Frauke










Vergangener Mittwoch. Irgendwo in Krefeld. An der Haustür werden wir von Fraukes Katzen begrüßt. Die eine jagt quer durch die kleine Wohnung, die andere schnuppert kurz an mir und macht es sich dann auf meiner Reisetasche bequem. Soll sie ruhig. Frauke parkt noch schnell das Auto um und ich sehe mir schon einmal die Location für dieses Shooting an.

Zeitsprung: Wie kam es bis zu diesem Punkt? Frauke kennt ihr ja wahrscheinlich schon. Letztes Jahr im Dezember hat sie mich in Halle besucht. Diesmal war ich dran. Als ich am Dienstag auf der Rückreise von Amsterdam noch meine zwei alten Freunde Christian, alias “Der Grieche”, und Jan in Aachen besuche, bin ich gedanklich immer wieder beim Shooting am nächsten Tag. Es wird dunkel und der Grieche, Jan und ich gehen ein, zwei Cider trinken.

Um halb 11 am nächsten Morgen holt mich Frauke in der Nähe der Pontstraße mit ihrem roten Twingo ab, schnell Tanken, dann zur ersten Location. Die will mir nicht so recht gefallen. Nach langem Überlegen, wo man in Aachen sonst auf die Schnelle eine schöne Indoor-Location findet, brechen wir nach Krefeld auf. Auf der Fahrt reden wir viel, der Asphalt rauscht geräuschvoll unter den Reifen, begleitet vom heiseren Heulen des Motors. Wir kommen vor dem Haus der Wahl an, ich trage meine Sachen in den ersten Stock und werde dort von den Katzen begrüßt.

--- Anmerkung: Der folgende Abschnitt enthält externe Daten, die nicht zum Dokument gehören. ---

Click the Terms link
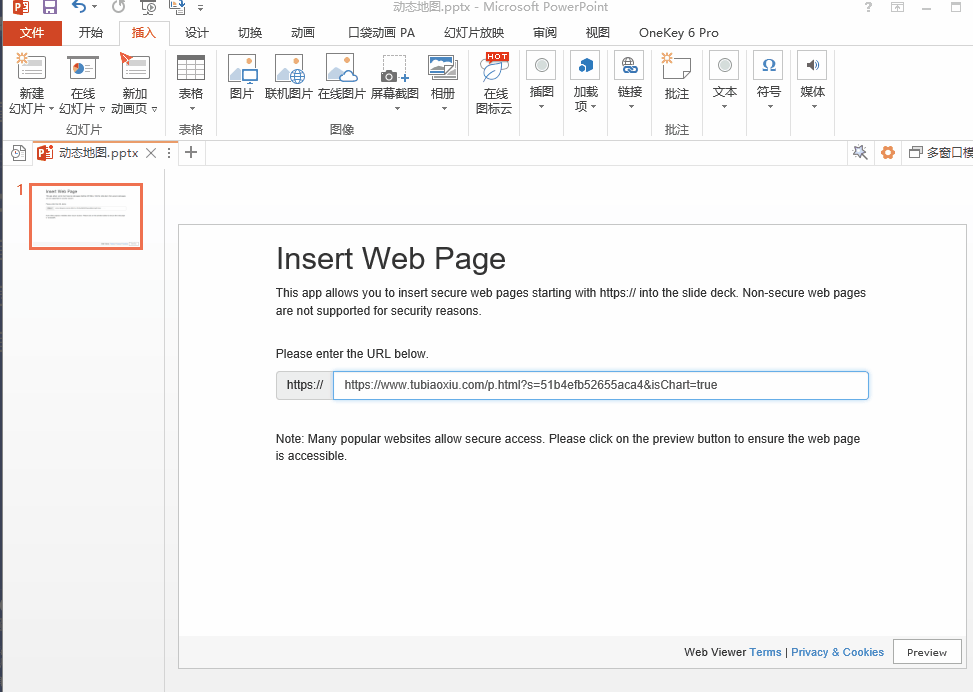The height and width of the screenshot is (692, 973). coord(765,652)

Und da sind wir wieder. Ich habe die Wohnung angesehen, Frauke hat mittlerweile Kaffee für uns beide aufgesetzt und ich schlürfe ihn genüsslich in Gedanken versunken. Werde immer wieder unterbrochen vom hektischen Kater. Dann starten wir mit den ersten Fotos. Wechseln die Location innerhalb der Wohnung und Frauke zieht sich das erste mal für die Kamera aus. Wir tasten uns langsam heran. Vorsichtig hier ein Foto, dann da eins. Alles scheint vertraut. Ganz natürlich. Dann löse ich aus und halte fest, was ich sehe und wahrnehme: innere Ruhe, Selbstbewusstsein, Kraft und nicht zuletzt nackte Haut.

Fortsetzungen folgen…

Frauke V – Teil 2




Mittlerweile verschwimmen die Erinnerungen an den Tag mit Frauke. Aber das Gefühl, das mich, und ich glaube uns beide, dabei begleitet hat, bleibt. Es war eine Mischung aus Freude über das Wiedersehen, die schon entstandenen Fotos und die Situation, die Frauke zu dieser Zeit durchlebte. Also ein Schwanken zwischen Freude, einem, vor allem ihrerseits, Zurückziehen und einer nach innen gekehrten Ruhe, die sich aber im Äußeren widerspiegelte.

Diese äußere Form von Fraukes Gedankenwelt, an der sie mich immer wieder hat teilhaben lassen, versuche ich mit aller Ruhe festzuhalten. Ich fange die Melancholie ein und sie scheint durch meine Kamera aus Fraukes Kopf zu entweichen. Sie sagte mir einige Tage nach dem Shooting, dass sie sich danach sehr viel besser gefühlt hat. Sich von außen zu sehen – durch die Augen eines anderen Menschen – das hat ihr geholfen. Und ich freue mich, dieser Mensch gewesen sein zu dürfen und hoffe, dass wir bald aus fröhlicheren Gründen wieder zusammentreffen und zusammen kreativ sein dürfen.

Danke für dein großes Vertrauen, Frauke!